The curative treatment of moyamoya disease has not been found yet. Therefore, it is very critical to diagnose moyamoya. The clinical symptoms of moyamoya disease may overlap with other diseases. There are various treatment options, including immunosuppressive agents. It is important to clarify the diagnosis in order not to give unnecessary or incomplete treatment to patients.

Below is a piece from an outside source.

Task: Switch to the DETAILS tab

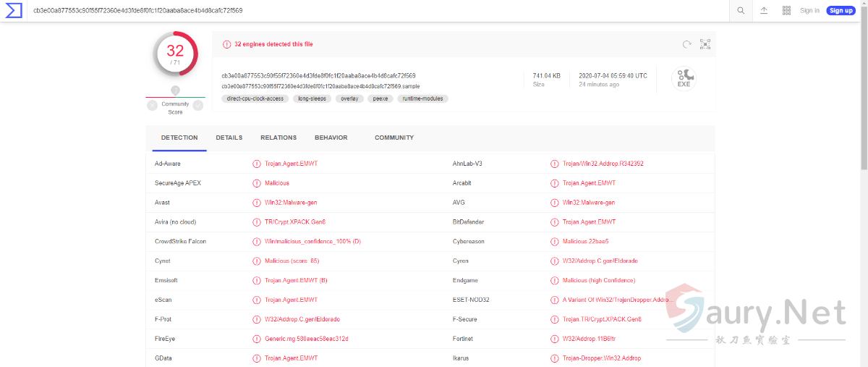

Antiplatelet agents such as aspirin have been used in moyamoya disease. It has been used especially in people who are considered to be at high risk of surgery and in patients with asymptomatic or mild symptoms.[12] In the treatment of hemorrhagic moyamoya patients, revascularization may increase the risk of bleeding again. Transient ischemic injury, postoperative hemorrhage, seizures, and symptomatic hyperperfusion may occur. Therefore, surgical intervention remains controversial.[13, 14]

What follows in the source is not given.